§ **Records supplied**:
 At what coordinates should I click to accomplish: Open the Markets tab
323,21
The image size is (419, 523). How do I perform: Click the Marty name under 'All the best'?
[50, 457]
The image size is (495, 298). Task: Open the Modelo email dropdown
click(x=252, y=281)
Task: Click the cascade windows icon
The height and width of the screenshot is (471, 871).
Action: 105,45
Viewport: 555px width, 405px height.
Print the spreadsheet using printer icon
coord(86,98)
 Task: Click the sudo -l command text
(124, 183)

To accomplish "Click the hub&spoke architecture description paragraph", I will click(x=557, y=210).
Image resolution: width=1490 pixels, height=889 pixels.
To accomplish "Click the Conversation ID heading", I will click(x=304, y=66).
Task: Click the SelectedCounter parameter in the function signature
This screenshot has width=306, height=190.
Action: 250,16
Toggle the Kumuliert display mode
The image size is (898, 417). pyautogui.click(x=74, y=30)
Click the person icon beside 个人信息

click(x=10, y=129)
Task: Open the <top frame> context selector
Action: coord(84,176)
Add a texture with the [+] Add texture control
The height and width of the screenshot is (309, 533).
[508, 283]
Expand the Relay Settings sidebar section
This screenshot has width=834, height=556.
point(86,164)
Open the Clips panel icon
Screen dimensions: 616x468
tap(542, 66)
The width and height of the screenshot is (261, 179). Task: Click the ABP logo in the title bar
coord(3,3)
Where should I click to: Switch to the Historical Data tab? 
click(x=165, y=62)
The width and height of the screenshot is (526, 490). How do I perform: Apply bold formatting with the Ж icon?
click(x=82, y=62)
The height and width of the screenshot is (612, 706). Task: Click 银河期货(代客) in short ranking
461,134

§ **What you have to do**: From the data above, copy each line that holds "will".

§ **Result**:
To accomplish "Click the hub&spoke architecture description paragraph", I will click(x=557, y=210).
To accomplish "Click the Conversation ID heading", I will click(x=304, y=66).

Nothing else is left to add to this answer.